Student reflection: 'What I learned about travel with Poly'

Step by step, crossing bridges that were placed over rivers of plastic bottles and plastic bags, I walked down the cobbled pathways. I followed each gray and white rectangular stone to the small school hosting a summer camp for the children of Jinotega. While we walked through the neighborhood of the Nicaraguan children, I noticed the houses were dark inside, excluding the singular TV playing the latest baseball game. As they popped out of their dim doorways and greeted us with “Hello teacher!” the children shined their bright, ecstatic smiles. Soon the rickety silver fence appeared, and the eager children pushed their tiny faces through the gates to see us filing into the school.

Last spring, I traveled to Nicaragua to teach English to children for seven days. One day, a 7-year-old girl named Sheryl slipped her cold hands into my welcoming palms and dragged me to the concrete where I read her the same book every day about a dog named Bizcocho. As I read to her in an unfamiliar language that I had not studied in school, she mocked my Spanish for the lack of an accent. Even though I pronounced the R’s with a French accent and did not enunciate some of the E’s, Sheryl still laid her small head on my shoulders and listened to my broken Spanish. By the end of the week, she no longer laughed at me, for I was rolling all my R’s.

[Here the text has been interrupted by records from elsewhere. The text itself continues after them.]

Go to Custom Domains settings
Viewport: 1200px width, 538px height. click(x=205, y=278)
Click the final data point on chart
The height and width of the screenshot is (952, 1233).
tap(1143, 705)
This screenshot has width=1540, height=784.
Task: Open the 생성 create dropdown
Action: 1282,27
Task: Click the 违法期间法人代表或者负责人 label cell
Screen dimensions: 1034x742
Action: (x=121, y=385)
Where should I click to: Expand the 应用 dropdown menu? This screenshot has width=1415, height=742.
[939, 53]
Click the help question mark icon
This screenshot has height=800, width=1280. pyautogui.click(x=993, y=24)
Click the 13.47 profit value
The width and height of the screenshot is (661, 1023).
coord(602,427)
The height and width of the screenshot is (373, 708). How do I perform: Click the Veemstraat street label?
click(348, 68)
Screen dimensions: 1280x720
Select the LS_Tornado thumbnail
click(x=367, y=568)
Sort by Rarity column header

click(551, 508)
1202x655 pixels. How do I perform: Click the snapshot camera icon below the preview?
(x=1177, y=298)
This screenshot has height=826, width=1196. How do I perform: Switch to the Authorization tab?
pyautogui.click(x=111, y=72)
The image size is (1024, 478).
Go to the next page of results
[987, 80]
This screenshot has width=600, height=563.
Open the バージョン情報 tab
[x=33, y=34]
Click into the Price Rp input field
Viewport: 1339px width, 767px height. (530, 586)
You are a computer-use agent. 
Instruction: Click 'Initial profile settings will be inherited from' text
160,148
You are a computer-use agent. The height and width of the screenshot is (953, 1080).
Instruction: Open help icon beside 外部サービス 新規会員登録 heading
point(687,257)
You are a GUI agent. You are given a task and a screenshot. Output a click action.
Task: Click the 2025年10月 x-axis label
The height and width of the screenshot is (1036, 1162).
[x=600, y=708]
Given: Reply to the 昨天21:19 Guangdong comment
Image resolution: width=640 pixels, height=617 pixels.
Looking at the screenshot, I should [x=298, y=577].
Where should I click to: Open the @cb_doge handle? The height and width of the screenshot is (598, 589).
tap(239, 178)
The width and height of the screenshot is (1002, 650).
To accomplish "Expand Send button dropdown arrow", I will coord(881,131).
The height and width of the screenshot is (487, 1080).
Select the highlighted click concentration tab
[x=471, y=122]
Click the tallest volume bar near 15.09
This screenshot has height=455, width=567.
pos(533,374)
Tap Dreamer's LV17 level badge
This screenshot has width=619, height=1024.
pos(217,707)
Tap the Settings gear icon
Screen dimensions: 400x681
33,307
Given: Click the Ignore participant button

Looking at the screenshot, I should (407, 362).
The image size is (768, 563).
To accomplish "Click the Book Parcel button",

One day, however, a handful of children came to me and said, “Teacher, you like this!” and proceeded to slap their sticky hands next to their big eyes. They pulled their eyes to the sides of their faces in order to mirror the so-called “slits” on my face. I stared at them in shock. Others came to me and asked, “Ni hao, teacher! Teacher, you from Chee-nah?” I was more than stunned and offended. This had never happened to me in Southern California. After containing my anger, I responded, “No, I am from America. Or... the Estados Unidos de America.”

There were two other Asian students volunteering. On another occasion, the curious Nica children came up to the three of us and asked if we were all brothers and sisters. At first, I was alarmed. I was offended that they even dared to ask me this question. I swallowed my anger and pointed at the other children and responded, “Are all these children your brothers and sisters?” Each time, different children asked us the same question, I responded the same way, and they all looked at me as horrified and offended as I probably looked. With my comment, they nodded their heads and laughed in embarrassment: I had helped them to understand.

Back at our homestay, all the volunteers discussed our shocking experiences. Through these encounters, I realized that in a world like Nicaragua, many children and adults are only exposed to themselves and Westerners. I may have been the first Chinese or Asian person these Nicaraguan children had seen. If only we could be so open and honest in discussing race in Southern California as little children of Nicaragua are.

On the last day, saying goodbye to the Nica children was unbelievably hard. We were allowed to take photos with the children, so I frantically looked around for my “favorite” children. I found Sheryl, Genesis, Francela, and so many more. As we hugged for the very last time, I could not help but wipe the tears trickling down my face. “Why are you crying, teacher?”

On the plane, I pulled out my journal and started writing all the Spanish words I had learned. From rojo to morado, I wrote simple words and phrases such as the colors of the rainbow. I wrote the sound that the golden retriever puppy from Bizcocho made when he barks at his fellow owners: guau! guau! Lastly, I wrote the lines of a book about a bear who climbs up ladders to get to his treehouse: el oso verde sube.

I often hear about teenagers who are changing the world, and by going to Nicaragua, I did actually change someone’s world. However in the end, it was not the children who were changed forever; rather, it was me. Thinking of all my memories I had made and all the little ideas the children had taught me, I flew off into the sky hovering over the lush tropical trees and the smiling Nicaraguan children.